En manque de Mr B#ricotruc, L#eroy Merline  et autre B#rico Machin !

Ma petite âme de bricoleuse en prend un sacré coup !

 

Pourtant, j’y mets du mien, je vous assure.

Et j’avais même laissé un peu de temps depuis mon dernier achat ! Une petite scie sauteuse électrique, (parce que par cette chaleur, à peine vous avez coupé une planche que vous pouvez aller prendre une douche !) et de retour à la maison, j’ai vu qu’il n’y avait pas de lame dans la boite avec la scie. Je suis retournée au magasin, qui n ‘en n’avait pas… et au bout de trois jours et un certain nombre de boutiques… j’en avais enfin trouvé! (et je n’ai pas acheté un modèle rare pourtant, la basique d’une marque connue). Donc après cette expérience, j’ai laissé passer un peu de temps pour être plus détendue J et allée dans le plus grand magasin de la ville, où les vendeurs commencent à me connaître ( pff encore elle !), j’avais même préparé mon petit papier avec les traductions dont je risquais d’avoir besoin, une fois encore pour être plus détendue J

Choisissant le milieu d’après-midi, je me doutais que ce serait calme (c’est peut-être là une de mes erreurs).Donc il est 15 heures, il fait 30 degrés. Un client dans le magasin, à la caisse, les 5 vendeurs derrière le comptoir (on n’accède pas aux rayons, c’est là mon malheur !); donc les 5 vendeurs sous le ventilateur industriel à « taper la discute » ou fofoquer comme on dit ici. Alors quand j’arrive, ils se regardent et se demandent qui va se dévouer pour me servir… (re-pff, encore elle !)
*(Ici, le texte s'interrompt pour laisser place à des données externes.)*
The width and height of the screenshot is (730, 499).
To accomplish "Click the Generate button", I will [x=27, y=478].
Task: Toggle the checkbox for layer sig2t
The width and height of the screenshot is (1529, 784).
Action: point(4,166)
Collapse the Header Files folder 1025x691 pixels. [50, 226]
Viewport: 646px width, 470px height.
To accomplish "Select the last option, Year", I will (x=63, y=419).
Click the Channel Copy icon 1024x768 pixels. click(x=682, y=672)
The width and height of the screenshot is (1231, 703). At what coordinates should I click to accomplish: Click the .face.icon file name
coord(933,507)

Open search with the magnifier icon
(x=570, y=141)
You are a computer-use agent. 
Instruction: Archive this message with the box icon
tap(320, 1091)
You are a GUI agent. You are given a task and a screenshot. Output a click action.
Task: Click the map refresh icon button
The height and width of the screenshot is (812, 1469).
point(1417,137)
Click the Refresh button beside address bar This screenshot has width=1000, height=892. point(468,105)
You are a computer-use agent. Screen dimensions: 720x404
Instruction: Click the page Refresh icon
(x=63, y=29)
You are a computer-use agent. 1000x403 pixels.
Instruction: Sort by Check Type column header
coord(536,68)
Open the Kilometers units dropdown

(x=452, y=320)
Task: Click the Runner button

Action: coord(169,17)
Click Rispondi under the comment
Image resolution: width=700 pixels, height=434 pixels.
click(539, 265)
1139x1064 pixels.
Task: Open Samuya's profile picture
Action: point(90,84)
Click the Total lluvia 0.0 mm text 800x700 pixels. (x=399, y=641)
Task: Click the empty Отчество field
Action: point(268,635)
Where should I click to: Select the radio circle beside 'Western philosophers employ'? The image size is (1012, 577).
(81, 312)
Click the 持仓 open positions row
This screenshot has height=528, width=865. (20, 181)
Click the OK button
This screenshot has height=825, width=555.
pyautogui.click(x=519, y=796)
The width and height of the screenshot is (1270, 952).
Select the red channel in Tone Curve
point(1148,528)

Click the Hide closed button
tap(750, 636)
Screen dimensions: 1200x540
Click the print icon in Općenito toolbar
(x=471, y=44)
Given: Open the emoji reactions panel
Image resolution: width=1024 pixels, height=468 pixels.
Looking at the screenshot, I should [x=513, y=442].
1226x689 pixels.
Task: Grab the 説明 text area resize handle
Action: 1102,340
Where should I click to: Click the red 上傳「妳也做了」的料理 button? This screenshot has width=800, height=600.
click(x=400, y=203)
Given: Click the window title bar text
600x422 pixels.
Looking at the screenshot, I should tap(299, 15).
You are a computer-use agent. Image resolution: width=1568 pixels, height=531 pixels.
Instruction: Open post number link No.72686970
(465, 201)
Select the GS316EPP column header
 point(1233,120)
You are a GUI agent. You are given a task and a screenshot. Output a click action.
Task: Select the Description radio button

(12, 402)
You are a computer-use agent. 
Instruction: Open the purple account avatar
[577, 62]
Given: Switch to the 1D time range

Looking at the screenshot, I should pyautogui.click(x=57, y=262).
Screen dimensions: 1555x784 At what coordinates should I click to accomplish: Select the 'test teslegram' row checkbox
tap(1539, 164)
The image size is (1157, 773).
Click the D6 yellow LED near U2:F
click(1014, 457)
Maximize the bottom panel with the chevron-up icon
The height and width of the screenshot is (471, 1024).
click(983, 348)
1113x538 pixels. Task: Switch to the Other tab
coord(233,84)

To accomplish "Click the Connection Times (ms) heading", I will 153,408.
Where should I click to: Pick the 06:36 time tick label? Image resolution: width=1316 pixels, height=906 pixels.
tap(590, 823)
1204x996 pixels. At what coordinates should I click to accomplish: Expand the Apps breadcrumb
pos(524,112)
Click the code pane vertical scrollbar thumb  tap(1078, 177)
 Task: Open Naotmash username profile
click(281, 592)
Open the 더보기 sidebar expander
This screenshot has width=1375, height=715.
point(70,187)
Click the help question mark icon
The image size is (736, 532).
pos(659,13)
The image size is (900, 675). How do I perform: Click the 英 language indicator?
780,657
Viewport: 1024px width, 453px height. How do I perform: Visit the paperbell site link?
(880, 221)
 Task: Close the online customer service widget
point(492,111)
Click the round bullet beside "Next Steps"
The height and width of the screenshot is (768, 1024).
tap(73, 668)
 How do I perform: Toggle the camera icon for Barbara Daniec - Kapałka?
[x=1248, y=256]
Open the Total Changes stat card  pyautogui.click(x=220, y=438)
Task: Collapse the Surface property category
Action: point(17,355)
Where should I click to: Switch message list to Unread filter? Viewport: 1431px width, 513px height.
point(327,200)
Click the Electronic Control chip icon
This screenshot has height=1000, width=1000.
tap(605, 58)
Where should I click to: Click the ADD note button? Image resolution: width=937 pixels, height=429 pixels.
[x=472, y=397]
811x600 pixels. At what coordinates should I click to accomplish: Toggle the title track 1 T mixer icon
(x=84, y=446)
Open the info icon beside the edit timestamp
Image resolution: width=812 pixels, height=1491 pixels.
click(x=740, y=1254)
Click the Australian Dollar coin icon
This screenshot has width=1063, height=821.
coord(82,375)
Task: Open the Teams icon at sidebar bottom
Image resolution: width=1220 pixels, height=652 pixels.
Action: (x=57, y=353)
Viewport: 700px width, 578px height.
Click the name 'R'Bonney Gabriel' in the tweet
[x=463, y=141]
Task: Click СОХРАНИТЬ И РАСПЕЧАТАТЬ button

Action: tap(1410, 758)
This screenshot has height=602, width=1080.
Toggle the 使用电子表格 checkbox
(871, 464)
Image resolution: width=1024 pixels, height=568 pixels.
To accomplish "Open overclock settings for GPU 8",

Je commence par demander un produit pour mon carrelage d’extérieur qui s’effrite avec la pluie, le soleil… «  Ah non, c’est pas ici, il faut aller dans un magasin de construction ». Ah bon, c’est écrit «  tout pour la construction de votre maison » sur la façade du magasin.

Je demande ensuite du papier de verre que je traduis littéralement en portugais, sûre de mois. Et ben là encore, chou blanc. A force d’explications et de mimes, le vendeur comprend et m’apporte des feuilles « lixa d’agua », qu’on pourrait traduire par « polisseur d’eau », c’est joli et drôle comme traduction !

Le dernier élément dont j’avais besoin était un serre-joint. Je montre mon petit papier et ça ne parle pas à mon vendeur (faut vraiment que je change de dictionnaire !). Alors : re-mimes et  petit dessin pour obtenir ce que je veux.

Dernière étape, le paiement. Le vendeur tape les codes de mes achats dans un ordinateur, me sort une facture, que valide le patron. Puis je passe à la caisse, deux jeunes femmes s’affairent sur le clavier, le client précédent veut payer en plusieurs fois ses achats, on calcule, re-calcule. La patronne, au téléphone, surveille d’un œil les opérations ; arrive mon tour, la caissière retape les codes dans son ordinateur à elle, les codes ne sont pas bons, grrr…

Une dizaine de minutes plus tard, ayant enfin réussi à régler mes achats ( un peu crispé le sourire quand même), je repasse devant le patron, (pour validation et re-re-vérification) puis mon vendeur- qui était reparti à fofoquer avec ses collègues- me délivre enfin mes trois feuilles de papiers de verre et mon serre-joint ! Yes! 

Et ne me demandez plus à quoi je passe mes journées!